(Dataset entries)
-=-=-
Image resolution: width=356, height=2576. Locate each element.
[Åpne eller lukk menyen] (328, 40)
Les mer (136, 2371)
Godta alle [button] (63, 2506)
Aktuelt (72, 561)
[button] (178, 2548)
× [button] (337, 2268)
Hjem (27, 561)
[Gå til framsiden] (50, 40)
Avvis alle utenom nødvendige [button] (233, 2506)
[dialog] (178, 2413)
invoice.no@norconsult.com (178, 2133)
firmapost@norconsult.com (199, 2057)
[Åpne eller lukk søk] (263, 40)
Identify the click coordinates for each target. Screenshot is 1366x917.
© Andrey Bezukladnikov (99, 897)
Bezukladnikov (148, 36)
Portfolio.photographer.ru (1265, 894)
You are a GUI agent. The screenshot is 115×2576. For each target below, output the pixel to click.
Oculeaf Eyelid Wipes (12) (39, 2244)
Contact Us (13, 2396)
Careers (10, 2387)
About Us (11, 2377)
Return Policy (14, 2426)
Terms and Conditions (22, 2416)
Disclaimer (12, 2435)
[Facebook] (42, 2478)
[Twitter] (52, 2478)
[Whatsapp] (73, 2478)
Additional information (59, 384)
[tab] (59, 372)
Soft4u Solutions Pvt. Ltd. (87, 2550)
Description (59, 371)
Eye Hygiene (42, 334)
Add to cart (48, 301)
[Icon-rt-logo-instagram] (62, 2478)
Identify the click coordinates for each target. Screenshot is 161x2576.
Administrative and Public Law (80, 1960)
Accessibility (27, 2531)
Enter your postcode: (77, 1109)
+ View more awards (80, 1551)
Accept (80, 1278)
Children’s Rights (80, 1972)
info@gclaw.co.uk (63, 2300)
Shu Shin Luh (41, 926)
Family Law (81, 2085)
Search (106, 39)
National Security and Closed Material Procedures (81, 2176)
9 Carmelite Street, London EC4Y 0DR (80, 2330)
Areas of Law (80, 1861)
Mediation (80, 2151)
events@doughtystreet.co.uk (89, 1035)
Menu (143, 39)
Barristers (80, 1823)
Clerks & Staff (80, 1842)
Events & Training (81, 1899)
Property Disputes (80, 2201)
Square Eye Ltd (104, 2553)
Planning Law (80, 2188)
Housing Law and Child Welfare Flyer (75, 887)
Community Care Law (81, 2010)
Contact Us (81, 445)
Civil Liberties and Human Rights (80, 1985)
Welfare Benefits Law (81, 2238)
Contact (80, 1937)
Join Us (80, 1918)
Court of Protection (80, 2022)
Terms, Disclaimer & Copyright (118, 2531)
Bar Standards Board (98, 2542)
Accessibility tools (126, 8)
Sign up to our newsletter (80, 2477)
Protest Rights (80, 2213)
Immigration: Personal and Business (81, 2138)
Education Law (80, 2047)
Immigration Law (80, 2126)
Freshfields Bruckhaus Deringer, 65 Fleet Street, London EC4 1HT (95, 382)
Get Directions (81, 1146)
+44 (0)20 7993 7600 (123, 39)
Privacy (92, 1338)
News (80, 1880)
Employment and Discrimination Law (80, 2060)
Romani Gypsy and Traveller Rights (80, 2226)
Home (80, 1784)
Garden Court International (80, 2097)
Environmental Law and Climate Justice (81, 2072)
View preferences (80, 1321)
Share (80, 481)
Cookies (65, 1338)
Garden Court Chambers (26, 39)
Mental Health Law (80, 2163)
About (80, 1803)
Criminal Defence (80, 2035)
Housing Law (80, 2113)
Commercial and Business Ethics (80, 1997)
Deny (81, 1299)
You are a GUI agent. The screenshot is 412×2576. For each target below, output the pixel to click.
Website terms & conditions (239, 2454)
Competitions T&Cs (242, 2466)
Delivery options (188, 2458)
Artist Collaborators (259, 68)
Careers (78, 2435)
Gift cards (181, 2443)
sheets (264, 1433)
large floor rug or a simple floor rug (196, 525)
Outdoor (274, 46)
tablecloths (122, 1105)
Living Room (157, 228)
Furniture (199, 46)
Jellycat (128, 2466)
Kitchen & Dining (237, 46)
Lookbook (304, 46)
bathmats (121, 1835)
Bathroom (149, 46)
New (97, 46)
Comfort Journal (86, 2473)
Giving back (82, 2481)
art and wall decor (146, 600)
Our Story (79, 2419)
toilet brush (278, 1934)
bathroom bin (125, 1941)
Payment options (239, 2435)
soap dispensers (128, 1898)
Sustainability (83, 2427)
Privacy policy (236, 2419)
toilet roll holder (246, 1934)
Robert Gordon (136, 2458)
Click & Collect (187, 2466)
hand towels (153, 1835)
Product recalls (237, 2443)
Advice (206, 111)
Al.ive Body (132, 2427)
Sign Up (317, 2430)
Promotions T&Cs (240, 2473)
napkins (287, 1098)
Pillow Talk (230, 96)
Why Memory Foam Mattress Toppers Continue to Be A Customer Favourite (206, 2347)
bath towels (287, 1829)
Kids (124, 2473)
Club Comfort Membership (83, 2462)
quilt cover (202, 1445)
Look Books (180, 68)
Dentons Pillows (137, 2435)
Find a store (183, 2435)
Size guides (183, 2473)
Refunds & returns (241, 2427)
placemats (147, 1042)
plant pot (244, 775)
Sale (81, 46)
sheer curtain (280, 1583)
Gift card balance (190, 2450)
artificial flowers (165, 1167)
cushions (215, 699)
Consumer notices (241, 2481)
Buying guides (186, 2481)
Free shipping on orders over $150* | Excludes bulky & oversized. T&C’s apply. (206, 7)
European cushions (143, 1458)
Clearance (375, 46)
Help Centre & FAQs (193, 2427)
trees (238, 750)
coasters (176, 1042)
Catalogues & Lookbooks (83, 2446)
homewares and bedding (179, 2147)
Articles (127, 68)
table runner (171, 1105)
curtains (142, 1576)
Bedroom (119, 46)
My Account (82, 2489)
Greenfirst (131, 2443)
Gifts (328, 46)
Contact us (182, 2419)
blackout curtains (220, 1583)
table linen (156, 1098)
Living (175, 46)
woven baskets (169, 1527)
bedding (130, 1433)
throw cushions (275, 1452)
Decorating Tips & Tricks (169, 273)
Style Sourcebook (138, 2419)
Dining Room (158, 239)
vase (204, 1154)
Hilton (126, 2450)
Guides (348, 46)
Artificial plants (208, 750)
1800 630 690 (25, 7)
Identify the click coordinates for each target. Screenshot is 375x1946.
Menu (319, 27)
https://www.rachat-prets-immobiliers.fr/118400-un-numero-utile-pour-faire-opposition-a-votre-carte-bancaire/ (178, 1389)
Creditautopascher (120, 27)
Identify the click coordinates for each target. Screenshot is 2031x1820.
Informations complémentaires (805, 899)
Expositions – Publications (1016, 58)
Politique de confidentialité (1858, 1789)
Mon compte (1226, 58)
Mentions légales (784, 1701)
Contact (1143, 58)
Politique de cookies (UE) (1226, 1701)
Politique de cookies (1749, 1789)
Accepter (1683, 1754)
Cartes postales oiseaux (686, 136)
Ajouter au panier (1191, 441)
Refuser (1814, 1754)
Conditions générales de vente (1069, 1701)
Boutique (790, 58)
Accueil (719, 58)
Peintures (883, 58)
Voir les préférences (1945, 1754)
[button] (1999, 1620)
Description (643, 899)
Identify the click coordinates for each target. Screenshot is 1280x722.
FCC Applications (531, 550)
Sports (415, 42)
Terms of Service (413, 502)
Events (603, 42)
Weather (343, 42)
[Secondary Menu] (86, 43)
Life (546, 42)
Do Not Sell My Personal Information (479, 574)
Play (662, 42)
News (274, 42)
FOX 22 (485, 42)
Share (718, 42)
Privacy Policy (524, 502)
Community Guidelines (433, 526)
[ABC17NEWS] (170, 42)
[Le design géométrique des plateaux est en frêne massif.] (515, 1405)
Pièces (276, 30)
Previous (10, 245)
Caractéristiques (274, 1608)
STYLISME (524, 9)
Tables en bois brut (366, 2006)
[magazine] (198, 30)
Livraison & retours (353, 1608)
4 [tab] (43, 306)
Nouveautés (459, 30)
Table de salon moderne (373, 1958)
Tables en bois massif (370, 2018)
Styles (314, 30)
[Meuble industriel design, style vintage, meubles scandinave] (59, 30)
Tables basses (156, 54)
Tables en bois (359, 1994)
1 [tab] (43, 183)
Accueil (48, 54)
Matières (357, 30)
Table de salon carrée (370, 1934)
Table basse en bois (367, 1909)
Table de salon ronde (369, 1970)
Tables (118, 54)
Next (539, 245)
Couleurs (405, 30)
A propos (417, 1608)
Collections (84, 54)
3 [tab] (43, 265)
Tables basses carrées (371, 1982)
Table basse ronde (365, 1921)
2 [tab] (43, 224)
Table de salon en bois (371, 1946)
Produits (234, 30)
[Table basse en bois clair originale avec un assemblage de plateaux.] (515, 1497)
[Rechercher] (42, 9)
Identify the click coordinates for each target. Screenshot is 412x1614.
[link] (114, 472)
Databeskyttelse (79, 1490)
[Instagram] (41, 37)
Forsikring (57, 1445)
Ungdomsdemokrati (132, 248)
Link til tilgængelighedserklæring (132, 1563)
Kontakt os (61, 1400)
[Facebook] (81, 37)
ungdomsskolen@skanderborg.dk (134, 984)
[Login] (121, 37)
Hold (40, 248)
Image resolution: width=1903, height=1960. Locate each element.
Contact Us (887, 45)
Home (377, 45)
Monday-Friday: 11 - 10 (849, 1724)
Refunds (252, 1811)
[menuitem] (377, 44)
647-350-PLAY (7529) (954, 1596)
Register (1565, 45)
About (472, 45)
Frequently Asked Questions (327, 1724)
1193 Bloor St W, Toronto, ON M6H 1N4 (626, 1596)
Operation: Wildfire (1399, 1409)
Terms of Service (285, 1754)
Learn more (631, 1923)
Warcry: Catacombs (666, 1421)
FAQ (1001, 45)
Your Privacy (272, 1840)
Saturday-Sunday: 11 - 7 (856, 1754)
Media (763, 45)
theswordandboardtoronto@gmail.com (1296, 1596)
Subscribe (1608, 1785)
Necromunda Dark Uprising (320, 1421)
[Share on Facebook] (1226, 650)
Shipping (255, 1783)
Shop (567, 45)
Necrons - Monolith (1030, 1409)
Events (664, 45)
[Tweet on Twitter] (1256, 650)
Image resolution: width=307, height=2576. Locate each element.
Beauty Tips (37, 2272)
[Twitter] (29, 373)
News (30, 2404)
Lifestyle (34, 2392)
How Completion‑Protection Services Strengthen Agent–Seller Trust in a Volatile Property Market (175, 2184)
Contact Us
-=-=-
- **THE TASK**
Could you reproduce exactly the lines of the entries above, from the one with "Cookies (65, 1338)" through the one with "sheets (264, 1433)", and nothing else?

- **WRITTEN RESPONSE**
Cookies (65, 1338)
Garden Court Chambers (26, 39)
Mental Health Law (80, 2163)
About (80, 1803)
Criminal Defence (80, 2035)
Housing Law (80, 2113)
Commercial and Business Ethics (80, 1997)
Deny (81, 1299)
You are a GUI agent. The screenshot is 412×2576. For each target below, output the pixel to click.
Website terms & conditions (239, 2454)
Competitions T&Cs (242, 2466)
Delivery options (188, 2458)
Artist Collaborators (259, 68)
Careers (78, 2435)
Gift cards (181, 2443)
sheets (264, 1433)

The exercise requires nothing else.